PORTRAIT

ENTRETIEN AVEC JOSEPH LOSFELD, RECTEUR DE L'ACADÉMIE NANCY-METZ

Nommé récemment en remplacement du Recteur William Marois, lui même muté à Rennes, Joseph Losfeld, 54 ans, universitaire originaire du Nord a mené toute sa carrière d'enseignant à l'Université des sciences et technologies de Lille 1.
Après une thèse de doctorat d'Etat, il a été notamment directeur du Centre Université Economie d'Education Permanente de Lille 1 de 1980 à 1987, puis chef de la MAFPEN*
auprès du Recteur de Lille. Depuis sept ans,
il dirigeait l'IUFM*
du Nord-Pas-de-Calais.

*MAFPEN : Mission Académique pour la Formation des Personnels de l'Éducation Nationale
*IUFM : Institut Universitaire de Formation des Maîtres


Quel regard portez-vous sur notre région et cette académie de Nancy-Metz que vous découvrez depuis quelques mois ?
"Concernant la formation initiale, j'ai trouvé une académie avec des qualités : des cadres stables, des outils de travail cohérents.
Mais elle souffre d'une baisse démographique : nous perdons année après année, des élèves dans le primaire ; bientôt dans les collèges puis les lycéesŠ Une période de stagnation n'est jamais facile à vivre.

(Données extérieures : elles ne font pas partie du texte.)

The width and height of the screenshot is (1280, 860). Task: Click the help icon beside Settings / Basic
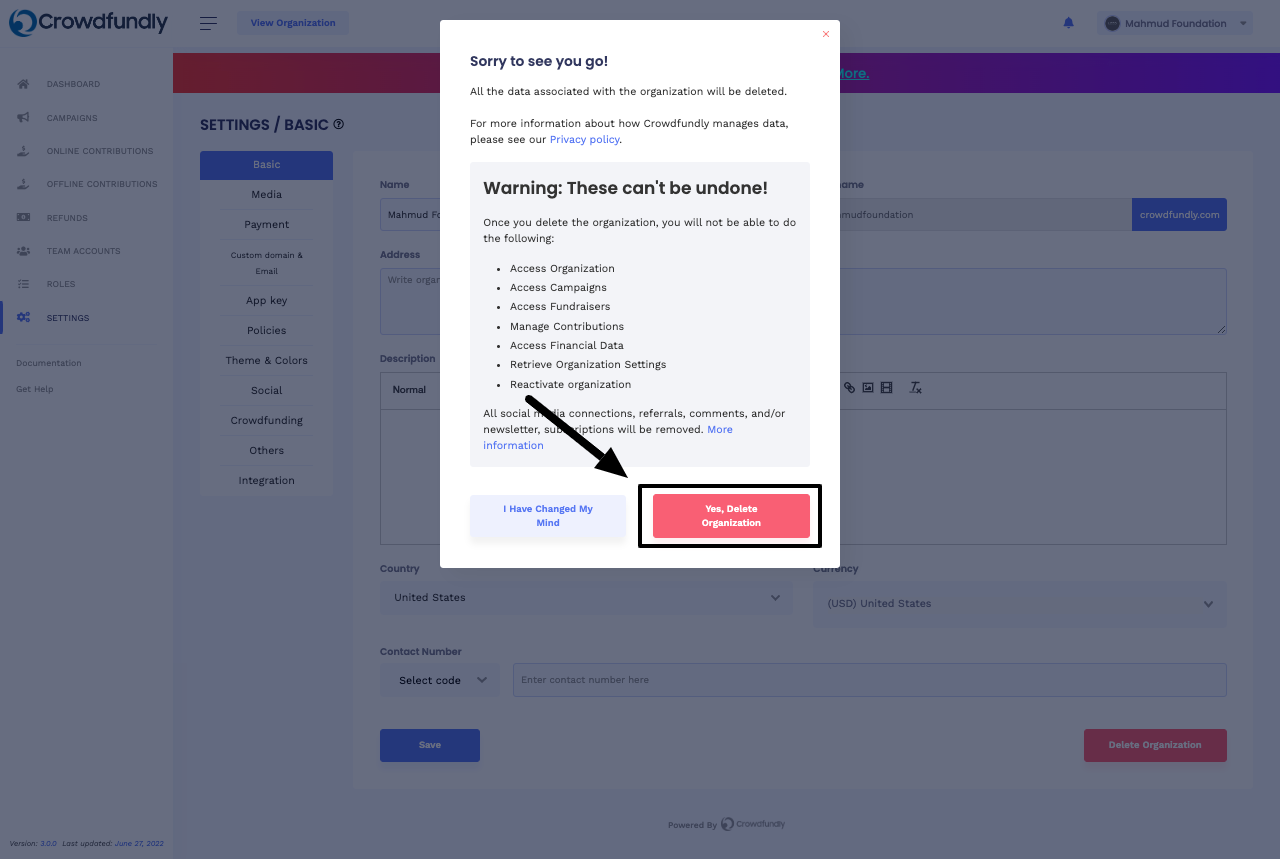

On va vers une stabilisation des effectifs dans les lycées et le 1er cycle universitaire, après une période de 15 années de croissance.

Il va donc falloir aller vers plus de qualitatif, tant dans la formation de base que dans l'insertion, avec une sensibilisation à la formation professionnelle ou une initiation au monde du travail dans les filières générales des collèges et des lycées.
Au niveau de l'université, cela veut dire travailler sur les filières de 2e et 3e cycle, la formation à la recherche et par la recherche, avec développement des laboratoires.

Ce qui m'a frappé dans ce domaine de la formation de base, c'est la manière tout à fait professionnelle avec laquelle a été prise la loi quinquennale : toute l'Education Nationale - que ce soit à la fin du collège ou du lycée - se sent en charge des élèves - et cela, même quand ils la quittent.
Tant dans l'orientation (au niveau des collèges) que dans l'insertion, tout un travail considérable est fait pour suivre les jeunes. Et c'est là, à mon avis, une mobilisation plus importante que dans d'autres régions : on se sent en charge de ces jeunes qui quittent trop souvent l'enseignement obligatoire sans aucun projet.
Projet pourtant indispensable, pour lequel ils doivent être accompagnés, même s'il passe peut être par d'autres formations que la formation initiale.

Il faut noter aussi le dynamisme de l'apprentissage, grâce à l'impulsion très forte de la région et l'accompagnement de nos établissements.
Pour faciliter l'insertion professionnelle, nous nous orientons vers une autre forme de formation initiale, beaucoup plus liée à l'entreprise. Ce souci de l'emploi est très présent."